Given text |
However, sources told Daily News yesterday that Chasi did not find immediate joy, although there is light at the end of the tunnel.
"Eskom wants concrete payment plans and strong indications from Zimbabwe that they will indeed pay the money.
"The company said it has its own problems and were not willing to continue supplying Zimbabwe with power without receiving significant chuck of the outstanding funds," said the source.
Speaking to South African media this week, Chasi said he hoped a deal would be arrived at soon.
"The one thing we want to say to the South African government is that we owe significant amounts of money and we are making efforts to repay the amount we owe to Eskom and we are grateful for the assistance we have received over time," the former Justice deputy minister said.
The acute power shortages are as a result of low water levels at Kariba Hydro Power Station where the dam is 28 percent full owing to severe drought recorded last year. Top investors in the country complained over the power outages which are lasting 18 hours a day.
Chinese tile manufacturer Sunny Yi Feng, one of the largest new investors in the country, implored the government to address the power crisis. "Our operations have been hard-hit by the rolling power cuts, which have damaged machinery and increased the cost of production. We need 18 000l of diesel per day (for generators)."

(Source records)
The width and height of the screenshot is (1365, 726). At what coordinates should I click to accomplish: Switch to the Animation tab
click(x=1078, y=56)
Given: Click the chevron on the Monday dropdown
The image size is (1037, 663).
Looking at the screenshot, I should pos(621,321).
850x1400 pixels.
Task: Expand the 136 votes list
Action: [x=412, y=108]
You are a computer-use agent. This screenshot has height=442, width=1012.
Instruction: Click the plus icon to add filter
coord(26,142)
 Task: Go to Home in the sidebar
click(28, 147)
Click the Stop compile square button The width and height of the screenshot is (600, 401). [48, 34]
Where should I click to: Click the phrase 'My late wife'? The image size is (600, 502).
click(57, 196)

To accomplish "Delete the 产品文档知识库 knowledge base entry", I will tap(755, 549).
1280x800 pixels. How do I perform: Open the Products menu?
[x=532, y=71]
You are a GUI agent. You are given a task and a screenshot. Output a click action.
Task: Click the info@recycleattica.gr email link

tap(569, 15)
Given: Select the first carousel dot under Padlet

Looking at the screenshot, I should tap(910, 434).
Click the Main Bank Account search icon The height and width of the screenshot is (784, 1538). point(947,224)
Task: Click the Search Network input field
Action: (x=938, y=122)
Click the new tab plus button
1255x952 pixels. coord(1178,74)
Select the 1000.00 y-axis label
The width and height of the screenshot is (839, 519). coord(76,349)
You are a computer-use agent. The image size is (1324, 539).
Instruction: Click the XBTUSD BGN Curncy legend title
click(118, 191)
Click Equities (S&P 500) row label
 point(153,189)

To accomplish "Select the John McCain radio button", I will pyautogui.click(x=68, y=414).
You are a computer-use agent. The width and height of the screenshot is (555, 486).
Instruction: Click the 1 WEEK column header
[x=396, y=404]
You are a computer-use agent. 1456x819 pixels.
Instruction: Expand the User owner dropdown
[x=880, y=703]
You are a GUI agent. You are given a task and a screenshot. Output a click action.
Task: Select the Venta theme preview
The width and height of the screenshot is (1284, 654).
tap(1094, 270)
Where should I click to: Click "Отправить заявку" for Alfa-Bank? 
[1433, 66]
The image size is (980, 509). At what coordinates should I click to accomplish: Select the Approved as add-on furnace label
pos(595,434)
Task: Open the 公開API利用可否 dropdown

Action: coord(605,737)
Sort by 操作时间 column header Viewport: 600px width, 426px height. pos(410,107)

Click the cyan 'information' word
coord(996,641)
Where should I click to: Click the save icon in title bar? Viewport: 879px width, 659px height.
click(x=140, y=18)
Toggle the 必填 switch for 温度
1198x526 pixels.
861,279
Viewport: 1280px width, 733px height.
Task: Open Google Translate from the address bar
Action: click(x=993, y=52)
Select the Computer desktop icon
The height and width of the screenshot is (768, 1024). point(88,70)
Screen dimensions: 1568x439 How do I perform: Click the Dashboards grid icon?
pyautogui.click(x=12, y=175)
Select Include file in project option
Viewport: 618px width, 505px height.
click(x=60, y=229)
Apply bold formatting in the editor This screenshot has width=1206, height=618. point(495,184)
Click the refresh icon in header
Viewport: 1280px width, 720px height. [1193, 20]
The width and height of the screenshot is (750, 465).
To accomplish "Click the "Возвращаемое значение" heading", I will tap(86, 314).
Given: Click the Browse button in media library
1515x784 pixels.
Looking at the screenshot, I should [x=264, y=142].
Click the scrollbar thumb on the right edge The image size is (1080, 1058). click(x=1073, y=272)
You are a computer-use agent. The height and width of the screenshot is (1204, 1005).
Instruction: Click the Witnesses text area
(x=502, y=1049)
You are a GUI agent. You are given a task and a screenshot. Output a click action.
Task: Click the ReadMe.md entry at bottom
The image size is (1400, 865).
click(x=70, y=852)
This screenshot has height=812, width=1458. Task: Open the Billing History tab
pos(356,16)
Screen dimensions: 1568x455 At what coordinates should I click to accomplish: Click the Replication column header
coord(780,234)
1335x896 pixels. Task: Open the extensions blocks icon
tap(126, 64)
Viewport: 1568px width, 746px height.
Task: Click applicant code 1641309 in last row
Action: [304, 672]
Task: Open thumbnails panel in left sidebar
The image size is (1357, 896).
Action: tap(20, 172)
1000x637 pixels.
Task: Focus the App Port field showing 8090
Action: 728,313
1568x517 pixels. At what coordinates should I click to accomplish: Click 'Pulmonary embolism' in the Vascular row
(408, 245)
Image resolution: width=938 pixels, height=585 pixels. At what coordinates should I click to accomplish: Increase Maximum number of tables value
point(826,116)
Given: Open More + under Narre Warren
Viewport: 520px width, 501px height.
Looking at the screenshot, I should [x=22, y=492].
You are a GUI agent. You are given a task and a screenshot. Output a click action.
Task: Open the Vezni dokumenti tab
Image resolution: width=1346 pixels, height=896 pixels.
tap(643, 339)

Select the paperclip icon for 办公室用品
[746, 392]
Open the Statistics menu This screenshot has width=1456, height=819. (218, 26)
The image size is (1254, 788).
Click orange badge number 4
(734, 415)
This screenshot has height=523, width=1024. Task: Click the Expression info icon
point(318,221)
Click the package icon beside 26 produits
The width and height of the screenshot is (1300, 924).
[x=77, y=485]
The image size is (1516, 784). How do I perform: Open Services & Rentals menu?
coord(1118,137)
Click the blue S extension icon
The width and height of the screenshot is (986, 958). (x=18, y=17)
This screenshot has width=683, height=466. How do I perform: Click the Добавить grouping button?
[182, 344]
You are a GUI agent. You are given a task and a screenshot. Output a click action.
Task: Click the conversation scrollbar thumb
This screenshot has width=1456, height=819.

Task description | Continue the news excerpt on Zimbabwe's power shortages and its debt to Eskom, starting right after its final sentence. The source records are separate material, unrelated to the news excerpt on Zimbabwe's power shortages.

Reply |
Another company, Surface Wilmar, said it had sent home 300 workers and was on the verge of shutting down after the power cuts severely hampered production. The country's beverage manufacturer Delta, said consumption of beer had declined by 57 percent from the previous quarter, while that of sparkling beverages went down by 79 percent. It attributed the slump in performance to the country's economic meltdown.
"The macro-economic challenges have led to a surge in inflation and a fast-depreciating exchange rate, which has resulted in erosion of disposable incomes and reduced consumer spending," Delta stated in a trading update.
Zimbabwe is experiencing its worst economic crisis in a decade with inflation pegged at more than 175 percent in June.